It isn't a tough job really - just a couple of a little tidbits to know about AND for goodness sake - DO NOT install a starter gear with a hairpin / wishbone slip force of less than 7-8 lb and more is better (this simple measurement is fully explained in the thread).

Like everything else on MamaYama's 650, this job can be done by mere mortals without mortgaging your house for special tools etc.

Pete
 
Thanks Pete, I did read your excellent thread on this before I started it. I only managed a force of 7.5 pounds, I'm going to try it.

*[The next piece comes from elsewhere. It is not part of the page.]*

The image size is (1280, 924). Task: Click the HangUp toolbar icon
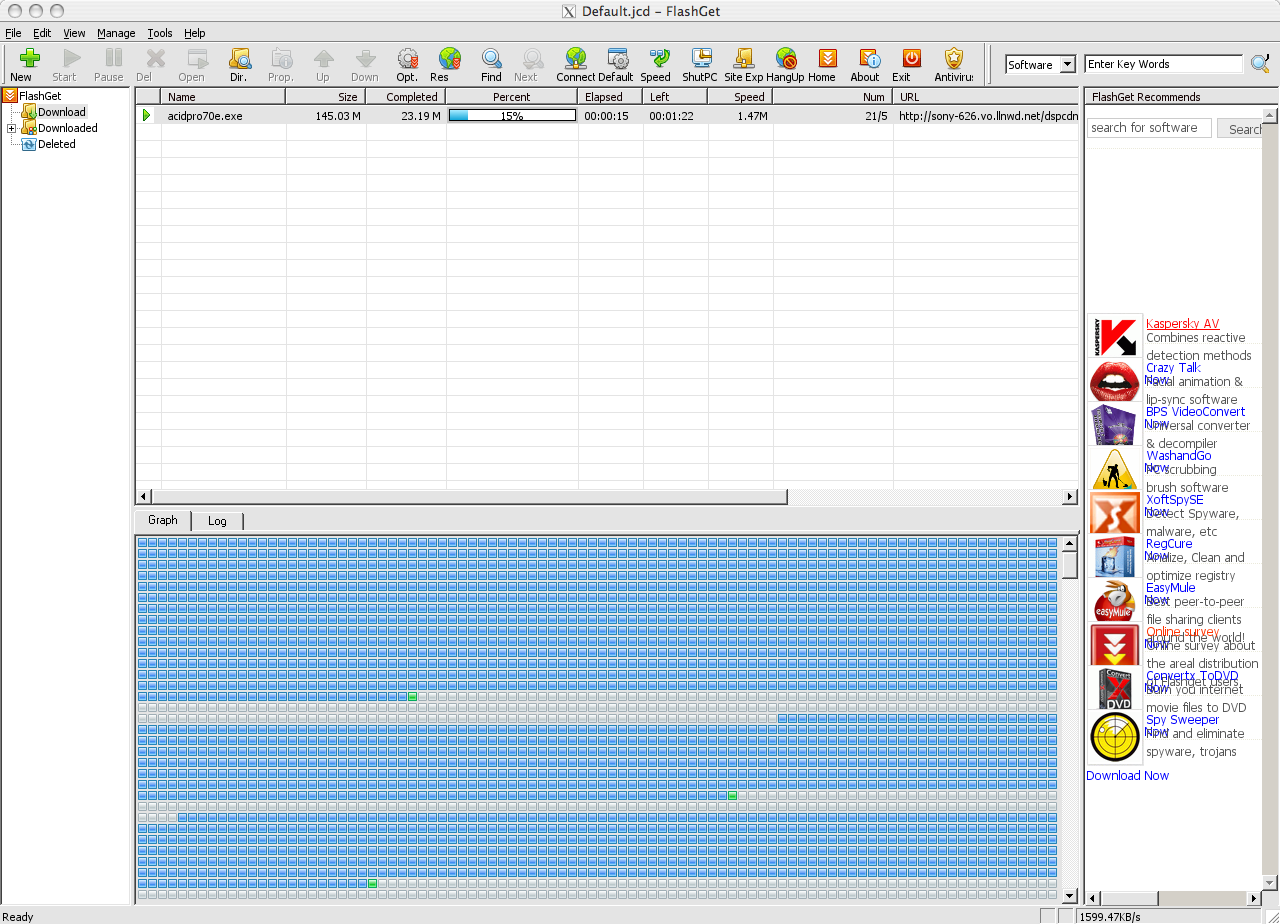click(786, 60)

Question, I have the cover and clutch removed, if I take the plug caps off can I hit the starter to test it at this point?
 
Can I still ask the question, I have the cover and clutch removed, if I take the plug caps off can I hit the starter to test it at this point or should I screw the clutch back on?
 
Yes, you can test it, but if you have an electronic ignition, you need to ground the plug caps or you could damage it.
 
I'm going in there for the same fix soon, will be interesting to see what shape that gear is in. I see now that the upgrade clip on wishbone is heavier grade, but if this fix needs to be repeated after a while anyway, I don't see a big difference in which one is used.

There is some difference of thought as to if it should be pinched on, or off, of the gear. I would think that OFF of the gear would give it a more permanent and easier set.